*TEXT EXTRACT:*
—————

Python normally has only one statement per line (you can put more by separating them with semicolons), thus no terminating semicolon is necessary.

Variables and References

A variable in Python is a name bound to an object, not a box that holds a value. Assignment binds a name; it does not copy. You don’t have to declare a variable’s type, and one name can bind to objects of different types over its life. This is dynamic typing.

# references.py

x = 10        # x names an int
x = "ten"     # the same name now binds to a str
a = [1, 2, 3]
b = a         # b binds to the same list, not a copy
b.append(4)
print(a)       # [1, 2, 3, 4]: a and b are the same object
print(a is b)  # True: identical objects
c = a[:]       # a shallow copy
print(a is c, a == c)  # False True: different object, equal value

Use == to ask whether two objects have equal values. Use is to ask whether two names refer to the same object. Reserve is for None and other singletons.

You can assign several names at once, which makes it easy to swap without a temporary:

# multiple_assignment.py

a, b = 1, 2
a, b = b, a         # swap, no temporary needed
print(a, b)         # 2 1
first, *rest = [10, 20, 30, 40]
print(first, rest)  # 10 [20, 30, 40]

Numbers, strings, and tuples are immutable: operations produce new objects rather than changing the original. Lists, dictionaries, and sets are mutable. Knowing which is which explains when a change is visible through another name, as with a and b above.

Numbers and Arithmetic

Integers have unlimited precision, so they never overflow. Floating point is the usual IEEE double. The operators are what you expect, with two worth noting: / always produces a float, and // is floor division.

—————

*DATA RECORDS:*
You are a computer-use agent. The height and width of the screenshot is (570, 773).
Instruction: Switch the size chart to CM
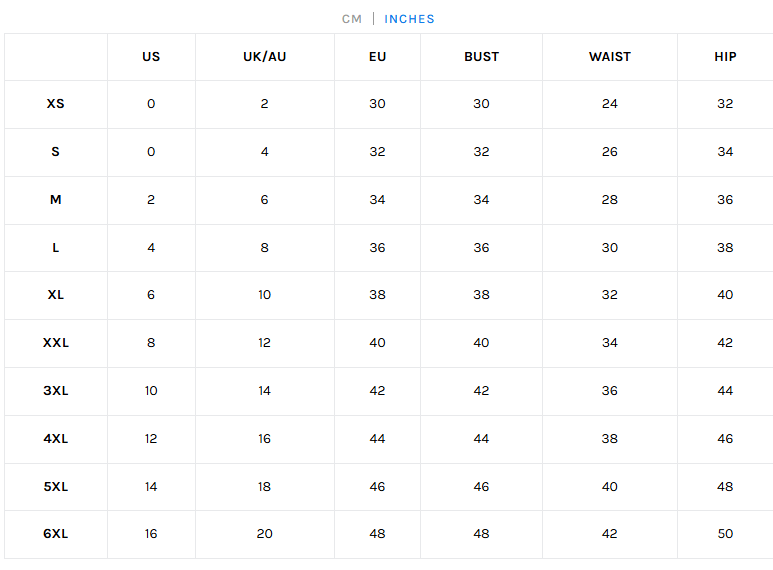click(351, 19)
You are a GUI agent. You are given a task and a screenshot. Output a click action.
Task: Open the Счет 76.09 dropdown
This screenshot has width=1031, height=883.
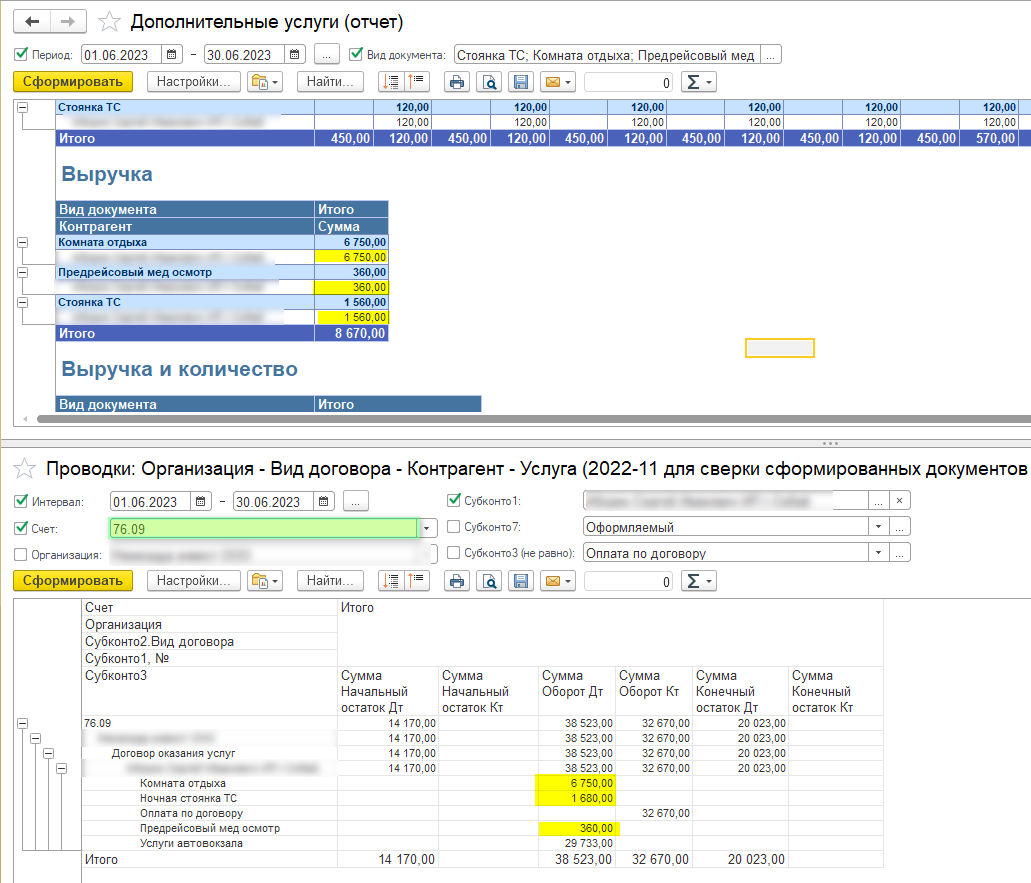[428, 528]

—————

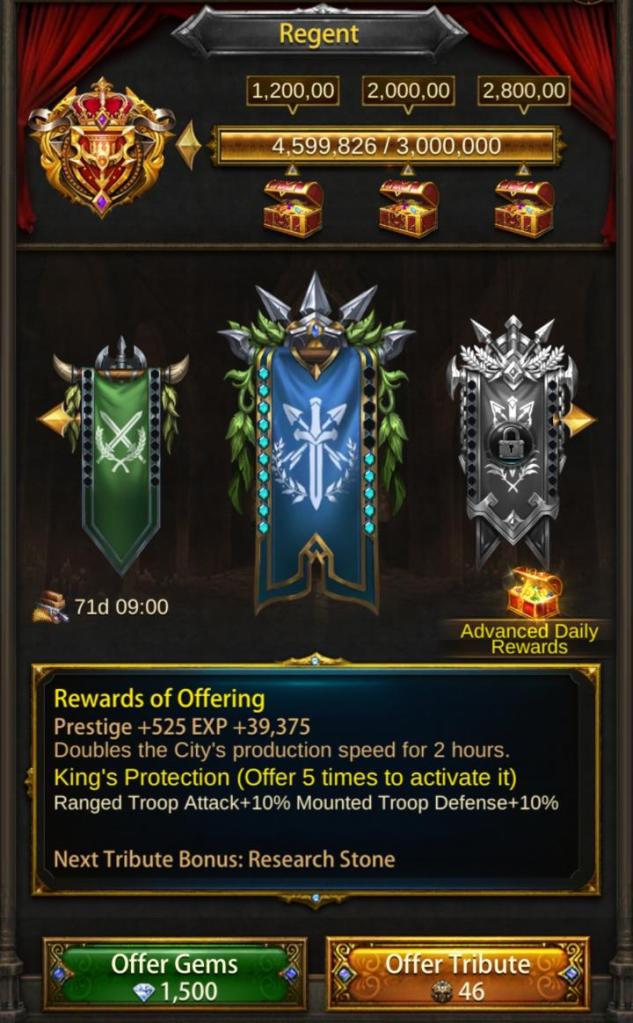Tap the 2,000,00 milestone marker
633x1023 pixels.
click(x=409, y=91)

—————

*WRITTEN INSTRUCTION 1:*
Answer these questions about the Python excerpt:
(a) What does the / operator always produce?
(b) Which types does it name as mutable?
(c) Besides None, what should is be reserved for?
*WRITTEN INSTRUCTION 2:*
Can you swap "singletons" for "sentinel objects" in the Python excerpt and give the passage between "Use == to ask" and "and other singletons.", inclusive?
*WRITTEN INSTRUCTION 3:*
Continue the Python excerpt from the point where it stops.

*RIGHT ANSWER 1:*
(a) A float.
(b) Lists, dictionaries, and sets.
(c) Other singletons.

*RIGHT ANSWER 2:*
Use == to ask whether two objects have equal values. Use is to ask whether two names refer to the same object. Reserve is for None and other sentinel objects.

*RIGHT ANSWER 3:*
# numbers.py

print(7 / 2)    # 3.5: true division, always a float
print(7 // 2)   # 3: floor division
print(7 % 2)    # 1: remainder
print(2 ** 10)  # 1024: exponentiation
print(10 ** 30) # a 31-digit int, no overflow
print(abs(-5), round(3.14159, 2))  # 5 3.14
total = 0
total += 5      # augmented assignment, like other languages
print(total)

There is no ++ or --; use += 1 and -= 1. Each arithmetic operator has an augmented-assignment form: +=, -=, *=, /=, //=, %=, and **=. A bool is a subtype of int, so True equals 1 and False equals 0, which is occasionally handy for counting.

Integers also support the bitwise and shift operators, each with a matching augmented form (&=, |=, ^=, <<=, >>=):

# bitwise.py
# Bitwise and shift operators on integers. Binary literals (0b...)
# make the bit patterns easy to see.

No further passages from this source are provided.